Reproduce all of the lines below word for word, leaving out the pictures.

***** Material for this exercise *****

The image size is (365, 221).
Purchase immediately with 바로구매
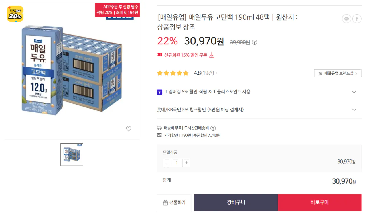click(x=319, y=202)
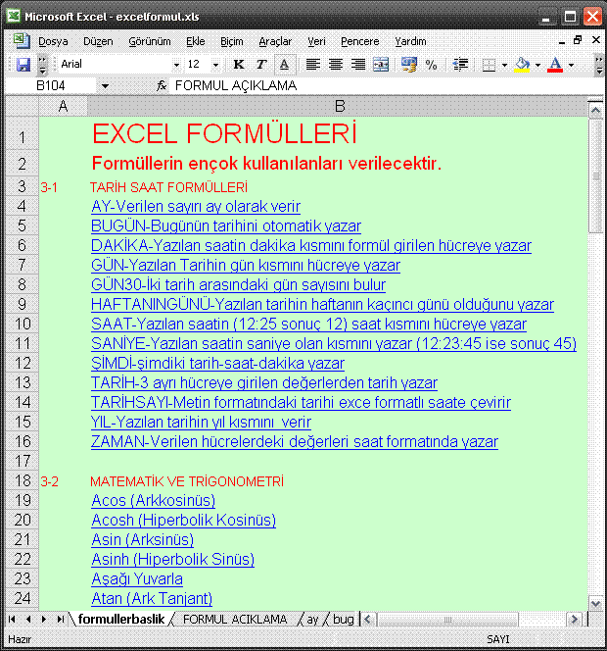Apply currency format to the cell
This screenshot has height=651, width=607.
coord(408,65)
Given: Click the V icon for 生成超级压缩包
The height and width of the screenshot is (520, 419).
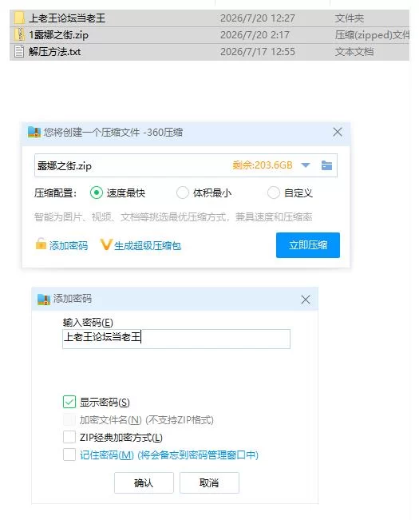Looking at the screenshot, I should click(x=106, y=244).
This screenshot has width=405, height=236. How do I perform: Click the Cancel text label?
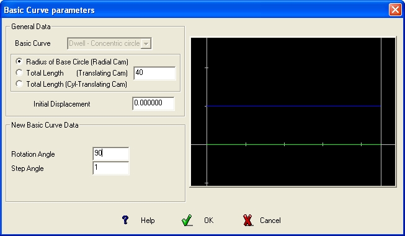pos(270,221)
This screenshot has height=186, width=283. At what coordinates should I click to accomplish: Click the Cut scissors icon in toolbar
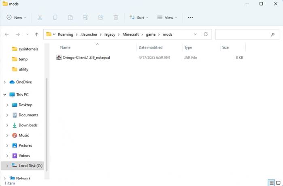coord(40,17)
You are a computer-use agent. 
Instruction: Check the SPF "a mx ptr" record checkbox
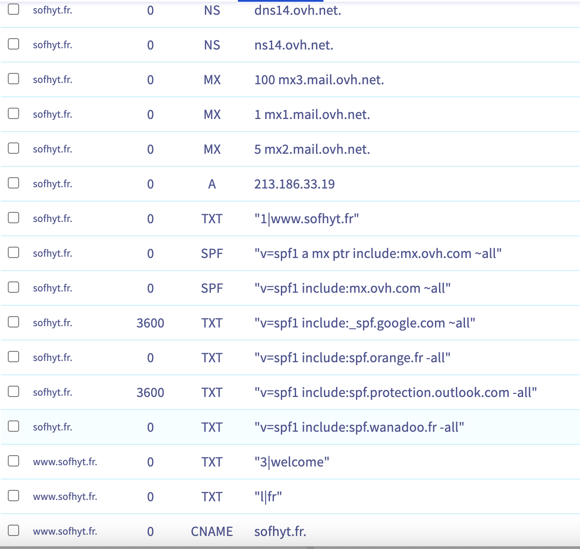tap(13, 252)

*****

◆ **Worked answer**:
The image size is (365, 221).
Purchase immediately with 바로구매
click(x=319, y=202)
Apply currency format to the cell
This screenshot has height=651, width=607.
coord(408,65)
Given: Click the V icon for 生成超级压缩包
The height and width of the screenshot is (520, 419).
Looking at the screenshot, I should click(x=106, y=244).
This screenshot has width=405, height=236. How do I perform: Click the Cancel text label?
pos(270,221)
This screenshot has height=186, width=283. At what coordinates should I click to accomplish: Click the Cut scissors icon in toolbar
coord(40,17)
You are a computer-use agent. 
Instruction: Check the SPF "a mx ptr" record checkbox
tap(13, 252)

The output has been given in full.